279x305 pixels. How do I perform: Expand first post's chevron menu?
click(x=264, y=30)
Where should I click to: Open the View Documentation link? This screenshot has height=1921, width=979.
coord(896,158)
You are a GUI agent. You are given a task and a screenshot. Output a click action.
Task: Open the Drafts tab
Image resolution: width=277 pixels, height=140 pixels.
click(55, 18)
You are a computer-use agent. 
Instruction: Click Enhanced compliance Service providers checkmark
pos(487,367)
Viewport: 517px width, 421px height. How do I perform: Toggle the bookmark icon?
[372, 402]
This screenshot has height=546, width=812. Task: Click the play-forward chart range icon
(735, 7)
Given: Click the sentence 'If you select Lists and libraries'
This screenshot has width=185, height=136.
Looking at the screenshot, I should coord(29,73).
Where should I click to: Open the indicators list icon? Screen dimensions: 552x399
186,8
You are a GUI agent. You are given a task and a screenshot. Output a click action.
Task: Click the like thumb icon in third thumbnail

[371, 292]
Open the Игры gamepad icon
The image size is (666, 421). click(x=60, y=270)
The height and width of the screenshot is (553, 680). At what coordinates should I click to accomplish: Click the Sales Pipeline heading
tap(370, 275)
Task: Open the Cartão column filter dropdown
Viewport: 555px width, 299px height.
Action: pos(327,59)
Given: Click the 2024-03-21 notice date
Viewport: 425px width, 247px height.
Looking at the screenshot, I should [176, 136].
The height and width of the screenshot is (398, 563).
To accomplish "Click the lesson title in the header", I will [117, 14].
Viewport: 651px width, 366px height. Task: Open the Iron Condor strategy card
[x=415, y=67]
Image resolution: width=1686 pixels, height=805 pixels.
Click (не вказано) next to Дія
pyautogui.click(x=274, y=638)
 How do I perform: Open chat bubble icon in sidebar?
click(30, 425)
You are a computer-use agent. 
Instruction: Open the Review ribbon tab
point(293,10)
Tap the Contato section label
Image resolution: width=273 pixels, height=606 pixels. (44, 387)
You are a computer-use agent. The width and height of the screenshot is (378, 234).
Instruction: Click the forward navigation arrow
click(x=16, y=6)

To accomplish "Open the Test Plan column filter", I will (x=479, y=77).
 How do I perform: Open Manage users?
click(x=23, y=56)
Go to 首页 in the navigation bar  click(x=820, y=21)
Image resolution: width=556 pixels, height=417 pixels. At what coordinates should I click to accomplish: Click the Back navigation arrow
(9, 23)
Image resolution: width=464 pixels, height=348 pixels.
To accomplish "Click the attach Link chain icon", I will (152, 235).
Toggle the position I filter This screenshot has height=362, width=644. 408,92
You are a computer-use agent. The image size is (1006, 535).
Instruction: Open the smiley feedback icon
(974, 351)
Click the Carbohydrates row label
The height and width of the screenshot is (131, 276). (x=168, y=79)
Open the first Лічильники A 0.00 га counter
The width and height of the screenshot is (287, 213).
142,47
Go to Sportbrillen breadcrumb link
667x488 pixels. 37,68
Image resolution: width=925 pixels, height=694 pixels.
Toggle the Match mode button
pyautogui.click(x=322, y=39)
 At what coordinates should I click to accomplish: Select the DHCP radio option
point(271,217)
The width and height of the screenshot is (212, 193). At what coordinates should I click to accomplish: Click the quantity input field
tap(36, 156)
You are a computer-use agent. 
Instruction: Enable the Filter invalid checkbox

□ □ □ □ □ □ □

Copy out the lines above word for word, without changing anything.

279x305 pixels. How do I perform: Expand first post's chevron menu?
click(x=264, y=30)
Where should I click to: Open the View Documentation link? This screenshot has height=1921, width=979.
coord(896,158)
You are a GUI agent. You are given a task and a screenshot. Output a click action.
Task: Open the Drafts tab
Image resolution: width=277 pixels, height=140 pixels.
click(55, 18)
You are a computer-use agent. 
Instruction: Click Enhanced compliance Service providers checkmark
pos(487,367)
Viewport: 517px width, 421px height. How do I perform: Toggle the bookmark icon?
[372, 402]
This screenshot has height=546, width=812. Task: Click the play-forward chart range icon
(735, 7)
Given: Click the sentence 'If you select Lists and libraries'
This screenshot has width=185, height=136.
Looking at the screenshot, I should coord(29,73).
Where should I click to: Open the indicators list icon? Screen dimensions: 552x399
186,8
You are a GUI agent. You are given a task and a screenshot. Output a click action.
Task: Click the like thumb icon in third thumbnail

[371, 292]
Open the Игры gamepad icon
The image size is (666, 421). click(x=60, y=270)
The height and width of the screenshot is (553, 680). At what coordinates should I click to accomplish: Click the Sales Pipeline heading
tap(370, 275)
Task: Open the Cartão column filter dropdown
Viewport: 555px width, 299px height.
Action: pos(327,59)
Given: Click the 2024-03-21 notice date
Viewport: 425px width, 247px height.
Looking at the screenshot, I should [176, 136].
The height and width of the screenshot is (398, 563).
To accomplish "Click the lesson title in the header", I will [117, 14].
Viewport: 651px width, 366px height. Task: Open the Iron Condor strategy card
[x=415, y=67]
Image resolution: width=1686 pixels, height=805 pixels.
Click (не вказано) next to Дія
pyautogui.click(x=274, y=638)
 How do I perform: Open chat bubble icon in sidebar?
click(30, 425)
You are a computer-use agent. 
Instruction: Open the Review ribbon tab
point(293,10)
Tap the Contato section label
Image resolution: width=273 pixels, height=606 pixels. (44, 387)
You are a computer-use agent. The width and height of the screenshot is (378, 234).
Instruction: Click the forward navigation arrow
click(x=16, y=6)

To accomplish "Open the Test Plan column filter", I will (x=479, y=77).
 How do I perform: Open Manage users?
click(x=23, y=56)
Go to 首页 in the navigation bar  click(x=820, y=21)
Image resolution: width=556 pixels, height=417 pixels. At what coordinates should I click to accomplish: Click the Back navigation arrow
(9, 23)
Image resolution: width=464 pixels, height=348 pixels.
To accomplish "Click the attach Link chain icon", I will (152, 235).
Toggle the position I filter This screenshot has height=362, width=644. 408,92
You are a computer-use agent. The image size is (1006, 535).
Instruction: Open the smiley feedback icon
(974, 351)
Click the Carbohydrates row label
The height and width of the screenshot is (131, 276). (x=168, y=79)
Open the first Лічильники A 0.00 га counter
The width and height of the screenshot is (287, 213).
142,47
Go to Sportbrillen breadcrumb link
667x488 pixels. 37,68
Image resolution: width=925 pixels, height=694 pixels.
Toggle the Match mode button
pyautogui.click(x=322, y=39)
 At what coordinates should I click to accomplish: Select the DHCP radio option
point(271,217)
The width and height of the screenshot is (212, 193). At what coordinates should I click to accomplish: Click the quantity input field
tap(36, 156)
You are a computer-use agent. 
Instruction: Enable the Filter invalid checkbox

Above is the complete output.